Simplify.
1. (1/log base 3 of 60)+ (1/log base 4 of 60)+ (1/log base 5 of 60)
2. (log base 16 of x)+ ( log base 4 of x) + (log base 2 of x)=7
1/log_a(b) = log_b(a), so what you have is
log_60(3) + log_60(4) + log_60(5)
= log_60(3*4*5)
= log_60(60)
= 1
since 16=2^4=4^2, you have
log_16(x) + 2log_16(x) + 4log_16(x) = 7
7log_16(x) = 7
log_16(x) = 1
x=16
-3 · -u · -7v + 8v - 6uv
To simplify the expressions, we'll use the logarithmic identities and properties.
1. (1/log base 3 of 60)+ (1/log base 4 of 60)+ (1/log base 5 of 60)
Let's start by finding the common denominator of the three logarithms. The lowest common multiple of 3, 4, and 5 is 60. Therefore, we'll convert each logarithm to base 60 before summing them up:
(1/log base 3 of 60)= (1/log base 60 of 60)/ (1/log base 60 of 3)
(1/log base 4 of 60) = (1/log base 60 of 60)/ (1/log base 60 of 4)
(1/log base 5 of 60) = (1/log base 60 of 60)/ (1/log base 60 of 5)
Now, we'll add up the three fractions:
(1/log base 60 of 60)/ (1/log base 60 of 3) + (1/log base 60 of 60)/ (1/log base 60 of 4) + (1/log base 60 of 60)/ (1/log base 60 of 5)
Next, we can combine the fractions into a single fraction by finding the least common denominator:
[ (1/log base 60 of 60) * (1/log base 60 of 4) * (1/log base 60 of 5) + (1/log base 60 of 60) * (1/log base 60 of 3) * (1/log base 60 of 5) + (1/log base 60 of 60) * (1/log base 60 of 3) * (1/log base 60 of 4) ] / [ (1/log base 60 of 3) * (1/log base 60 of 4) * (1/log base 60 of 5) ]

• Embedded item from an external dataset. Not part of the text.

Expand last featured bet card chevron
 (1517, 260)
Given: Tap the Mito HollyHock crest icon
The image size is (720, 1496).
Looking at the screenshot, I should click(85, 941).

Simplifying the expression further is difficult without precise values for the logarithms. So, the expression can be left in this form.
2. (log base 16 of x) + (log base 4 of x) + (log base 2 of x) = 7
We can rewrite the equation using the logarithm properties:
(log base 16 of x) + (log base 4 of x) + (log base 2 of x) = log base 16 of x + log base 2 of (x^2) = 7
Using the logarithm property log base b of a + log base b of c = log base b of (a * c), we have:
log base 16 of (x * x^2) = 7
Combining the terms under the same base:
log base 16 of (x^3) = 7
Since the base is 16, we can rewrite the expression in exponential form:
16^7 = x^3
Simplifying further:
x^3 = 16^7
Taking the cube root of both sides:
x = (16^7)^(1/3)
x = 16^(7/3)
The final simplified answer is x = 16^(7/3).
To simplify the given expressions, we need to rewrite the logarithmic terms using the properties of logarithms.
1. (1/log₃60) + (1/log₄60) + (1/log₅60)
We can start by using the property that states logₐb = 1/log_ba. This allows us to flip the base and the argument of the logarithm.
Therefore, we can rewrite the expression as:
(1/(log₆₀₃)) + (1/(log₆₀₄)) + (1/(log₆₀₅))
Now, we notice that the log base 60 is the same for all three terms. So, we can factor out the common denominator:
1/(log₆₀)
Now, the expression simplifies to:
1/log₆₀ = 1/(log₃60/log₃6₀) = 1/(log₃60/(2log₃3)) = 1/(log₃60/log₃3²) = 1/(log₃60/2log₃3)
Next, we can simplify further by multiplying the numerator and denominator by log₃3:
1/(log₃60/2log₃3) = 1/(log₃60/2) = 2/(log₃60)
Therefore, the simplified expression is 2/(log₃60).
2. (log₁₆x) + (log₄x) + (log₂x) = 7
In this case, we can use the property of logarithms that states logₐb + logₐc = logₐ(bc). This allows us to combine the logarithmic terms with the same base.
Using this property, we can rewrite the expression as:
log₁₆(x * x^2) = log₁₆(x^3)
Now, we can simplify further by converting the logarithmic equation into its exponential form. For logₐb = c, the exponential form is a^c = b.
Therefore, we have:
16^7 = x^3
Simplifying, we get:
x^3 = 2^7
x^3 = 128
Taking the cube root of both sides, we find:
x = 4
Therefore, the value of x that satisfies the equation is 4.